Awalnya, ketika seorang pria benar-benar jatuh cinta kepada seorang
wanita, dunia terasa indah. Hidup jadi lebih bersemangat dan penuh arti.
Apa saja tentang wanita tersebut pasti akan menarik perhatiannya.
Setiap kali bertemu, hati bergetar dan jantung pun berdebar. Kemudian,
ketika pria menyatakan cinta dan wanita menerima, mereka pun sepakat
untuk pacaran. Masa pacaran adalah masa yang paling indah karena
memberikan kesempatan untuk mengenal satu sama lain secara lebih
mendalam.
Ketika pasangan akhirnya memutuskan untuk menikah dan mengucapkan janji
setia; dalam suka maupun duka, ketika sehat ataupun sakit, di saat
senang ataupun susah—kata-kata tersebut pastilah keluar dari lubuk hati
yang terdalam. Artinya, pasangan tersebut telah bersepakat untuk memulai
hidup baru bersama dengan modal utama adalah cinta yang mereka miliki.
Cinta yang dipercaya akan menjadi perekat hati mereka untuk
selama-lamanya sampai maut datang memisahkan.

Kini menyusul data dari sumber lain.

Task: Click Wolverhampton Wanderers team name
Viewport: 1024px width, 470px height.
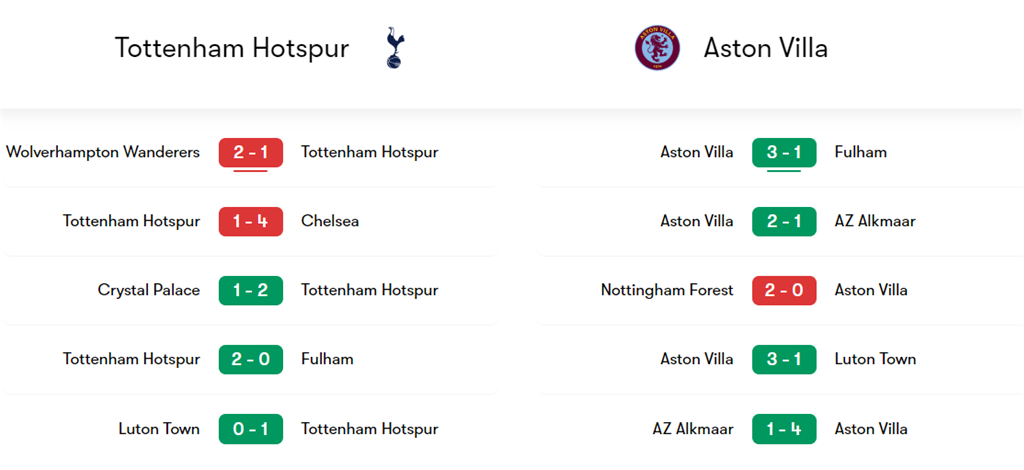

Akan tetapi, yang sering kita jumpai adalah cinta menjadi luntur hanya
setelah beberapa tahun menikah. Bahkan, ada yang di saat pernikahan baru
berjalan beberapa bulan atau bahkan ada yang dalam hitungan minggu
saja. Mengapa ini bisa terjadi?
Kita semua tahu bahwa di saat pacaran, cinta itu selalu ada karena
adanya rasa penasaran yang menyebabkan letupan-letupan kecil di dalam
hati. Ketika akan bertemu, pria mungkin bertanya-tanya dalam hati, “Apa
yang akan saya katakan kepadanya jika dia keluar menyambut kedatangan
saya?” Ketika pasangannya marah, pria selalu tertantang untuk
memenangkan hatinya kembali. Segalanya terasa indah sampai ketika
pasangan memasuki fase yang namanya ‘perkawinan’.
Setelah resmi menikah dan tinggal di bawah satu atap, di sinilah masalah
berawal. Tanpa disadari, kita mulai terbelenggu dengan apa yang disebut
‘rutinitas’ dan ditambah lagi dengan kehadiran anak dalam keluarga.
Wanita yang bekerja di luar rumah dan juga harus menjalankan perannya
sebagai seorang ibu pasti memiliki beban yang lebih berat dibandingkan
dengan wanita yang tidak bekerja.
Akibatnya, tanpa disadari, ketika anak dan pekerjaan menjadi prioritas
utama, wanita hampir tidak mempunyai waktu luang untuk memadu kasih
dengan pria yang menjadi pasangan hidupnya. Kasih itu bagaikan tanaman
yang membutuhkan pupuk untuk menjadi besar dan subur. Pupuk yang utama
dalam agar cinta dan kasih dapat tumbuh subur adalah ‘komunikasi’.